My objections primarily focus on the data science issues of assuring absolutely high quality of the data during the operational phase of the big data project. The operational phase is after the initial engineering and testing. The operational phase continues to accept new data from established sources and feeds that data into the big data data store.
My observations is that all but the best documented and controlled (bright) data is subject to unexpected changes in quality. There is a constant need for regular evaluation or scrutiny of all data to assure that they remain representative of the real world.
Compared with big data solutions used and being developed for law enforcement and health care, the project I worked on was very small involving only a few terabytes of data with about a dozen different sources. Despite the small size, I had no problem finding on a weekly basis significant unexpected qualitative changes in data that needed immediate attention. These problems occurred even though all of the systems were working properly. The data itself degraded.
Based on that experience, I would expect much larger projects to need even larger data science teams to manage the incoming data. This is behind-the-scenes labor unrelated to the primary mission of the project represented by analysts running reports. This labor is careful analysis of the data to be sure the supposed observations continue to relate precisely to the real world.
As I mentioned, most of the data available in big data stores have some kind of problem associated with them. The best possible data (that I call bright data) is actually very rare.
An example of what I would consider to be very bright data is the police radar used to enforce speed limits. Radar technology itself is very mature technology and has a long track record of very precise measurements. In addition, the components have improved with solid state technologies with very tight tolerances and accuracy. The use of radar to measure relatively constant speed vehicles would seem to be very simple compared with its successful applications in far more challenging scenarios. At least to me, this would appear to be very reliable data.
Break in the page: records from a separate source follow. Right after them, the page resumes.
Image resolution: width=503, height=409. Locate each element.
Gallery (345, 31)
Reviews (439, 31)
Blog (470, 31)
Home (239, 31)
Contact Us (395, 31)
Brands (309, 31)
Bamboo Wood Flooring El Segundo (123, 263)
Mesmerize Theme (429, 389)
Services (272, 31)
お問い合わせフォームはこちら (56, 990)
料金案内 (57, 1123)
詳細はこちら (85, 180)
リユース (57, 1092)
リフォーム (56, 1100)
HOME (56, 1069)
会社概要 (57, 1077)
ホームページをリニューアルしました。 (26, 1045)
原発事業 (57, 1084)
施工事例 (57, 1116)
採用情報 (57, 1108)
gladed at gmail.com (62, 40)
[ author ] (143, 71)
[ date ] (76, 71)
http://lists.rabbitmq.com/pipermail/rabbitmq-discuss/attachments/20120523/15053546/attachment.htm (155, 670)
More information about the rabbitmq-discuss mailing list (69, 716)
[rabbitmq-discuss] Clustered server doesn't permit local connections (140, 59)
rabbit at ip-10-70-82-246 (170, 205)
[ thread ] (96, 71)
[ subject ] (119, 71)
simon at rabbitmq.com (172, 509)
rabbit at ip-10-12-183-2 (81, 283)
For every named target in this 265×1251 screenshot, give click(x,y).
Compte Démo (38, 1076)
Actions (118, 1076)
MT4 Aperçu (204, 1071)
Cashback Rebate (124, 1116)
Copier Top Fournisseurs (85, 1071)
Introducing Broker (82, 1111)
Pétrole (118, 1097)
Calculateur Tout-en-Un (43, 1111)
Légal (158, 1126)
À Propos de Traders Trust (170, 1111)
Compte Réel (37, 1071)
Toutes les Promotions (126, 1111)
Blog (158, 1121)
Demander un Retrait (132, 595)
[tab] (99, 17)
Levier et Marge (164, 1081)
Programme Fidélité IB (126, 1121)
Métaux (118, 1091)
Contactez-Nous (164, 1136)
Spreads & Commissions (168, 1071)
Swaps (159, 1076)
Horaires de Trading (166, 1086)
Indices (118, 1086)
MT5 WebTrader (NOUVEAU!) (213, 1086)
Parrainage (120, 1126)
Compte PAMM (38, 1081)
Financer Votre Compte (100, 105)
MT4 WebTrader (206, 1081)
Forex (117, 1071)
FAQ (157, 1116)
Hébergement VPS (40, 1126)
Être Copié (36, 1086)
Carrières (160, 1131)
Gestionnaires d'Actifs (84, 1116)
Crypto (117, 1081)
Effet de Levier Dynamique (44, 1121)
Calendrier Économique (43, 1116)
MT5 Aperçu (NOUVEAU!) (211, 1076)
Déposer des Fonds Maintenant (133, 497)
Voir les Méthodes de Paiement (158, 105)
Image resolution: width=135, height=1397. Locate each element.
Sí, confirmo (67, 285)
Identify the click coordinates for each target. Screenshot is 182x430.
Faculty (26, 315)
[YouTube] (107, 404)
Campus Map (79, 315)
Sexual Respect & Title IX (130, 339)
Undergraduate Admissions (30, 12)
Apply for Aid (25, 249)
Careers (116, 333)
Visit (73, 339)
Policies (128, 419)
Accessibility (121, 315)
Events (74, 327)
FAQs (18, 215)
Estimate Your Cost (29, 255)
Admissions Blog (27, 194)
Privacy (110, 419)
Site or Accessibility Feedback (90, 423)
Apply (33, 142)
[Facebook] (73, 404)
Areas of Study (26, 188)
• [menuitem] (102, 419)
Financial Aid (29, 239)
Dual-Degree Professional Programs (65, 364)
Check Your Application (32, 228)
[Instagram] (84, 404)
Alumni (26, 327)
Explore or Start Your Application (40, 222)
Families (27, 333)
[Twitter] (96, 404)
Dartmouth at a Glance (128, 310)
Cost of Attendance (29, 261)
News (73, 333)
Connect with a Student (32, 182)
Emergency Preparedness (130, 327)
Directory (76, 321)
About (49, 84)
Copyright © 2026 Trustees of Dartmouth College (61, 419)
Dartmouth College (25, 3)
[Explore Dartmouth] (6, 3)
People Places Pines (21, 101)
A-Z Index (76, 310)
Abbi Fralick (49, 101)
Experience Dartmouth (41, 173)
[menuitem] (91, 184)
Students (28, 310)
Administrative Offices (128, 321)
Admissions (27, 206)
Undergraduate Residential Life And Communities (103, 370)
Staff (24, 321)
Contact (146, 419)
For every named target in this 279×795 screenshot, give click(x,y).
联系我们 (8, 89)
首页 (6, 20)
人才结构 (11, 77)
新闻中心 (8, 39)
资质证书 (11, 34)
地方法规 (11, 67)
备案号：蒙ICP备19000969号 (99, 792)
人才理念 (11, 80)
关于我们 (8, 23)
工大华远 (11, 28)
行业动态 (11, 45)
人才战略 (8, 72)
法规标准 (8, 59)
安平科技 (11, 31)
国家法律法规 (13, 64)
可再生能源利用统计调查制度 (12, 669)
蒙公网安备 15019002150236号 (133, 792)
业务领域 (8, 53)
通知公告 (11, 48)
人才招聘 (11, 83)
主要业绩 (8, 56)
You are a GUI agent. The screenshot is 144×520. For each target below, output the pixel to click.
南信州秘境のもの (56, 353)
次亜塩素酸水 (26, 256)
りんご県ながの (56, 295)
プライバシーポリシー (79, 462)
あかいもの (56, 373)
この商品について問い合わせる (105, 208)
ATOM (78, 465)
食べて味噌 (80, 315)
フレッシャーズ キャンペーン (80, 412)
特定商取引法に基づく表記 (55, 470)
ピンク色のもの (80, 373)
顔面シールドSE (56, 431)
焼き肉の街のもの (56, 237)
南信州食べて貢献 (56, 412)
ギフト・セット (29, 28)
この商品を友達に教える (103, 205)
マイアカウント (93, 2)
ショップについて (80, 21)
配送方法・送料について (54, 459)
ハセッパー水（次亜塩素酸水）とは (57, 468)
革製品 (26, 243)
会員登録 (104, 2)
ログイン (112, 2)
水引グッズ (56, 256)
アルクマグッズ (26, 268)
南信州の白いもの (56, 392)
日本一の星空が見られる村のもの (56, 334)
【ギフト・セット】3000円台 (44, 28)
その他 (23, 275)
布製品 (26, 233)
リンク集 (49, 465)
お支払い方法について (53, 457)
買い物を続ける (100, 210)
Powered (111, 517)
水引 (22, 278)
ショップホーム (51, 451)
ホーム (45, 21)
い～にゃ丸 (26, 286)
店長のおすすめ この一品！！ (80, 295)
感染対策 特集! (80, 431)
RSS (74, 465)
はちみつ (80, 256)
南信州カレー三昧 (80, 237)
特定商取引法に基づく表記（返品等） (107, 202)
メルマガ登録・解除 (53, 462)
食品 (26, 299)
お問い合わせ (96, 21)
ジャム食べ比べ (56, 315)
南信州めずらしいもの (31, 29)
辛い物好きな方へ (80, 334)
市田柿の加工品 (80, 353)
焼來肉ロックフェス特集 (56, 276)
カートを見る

Yet, radar data is frequently challenged in court as possibly being wrong. The challenges are often successful if there is lack of proof that the equipment was very recently calibrated, and that the operator was recently certified in its use.
In courts we have very high standard for quality of data admissible as evidence. If something as robust as radar can be shown to have a reasonable doubt, then certainly most other types of data is subject to even more doubt.
The court standard is applicable to the above examples because they involve individuals. Using big data for law enforcement or for provisioning health care to individuals should subject all of the big data to the same high standards as the court demands for simple radar data used in prosecuting traffic violations.
To be usable in these contexts, all of the data in the big data store should be subject to the same rigorous and recurring scrutiny to confirm that the data continues to accurately represent reality.
Just like the radar example, this requires an investment in recurring labor to calibrate equipment and train operators. Radar data for a single traffic stop is tiny in comparison to the scale of big data systems.
I very much doubt this systems invest in routine data scrutiny at a comparable level of diligence we require of traffic radars.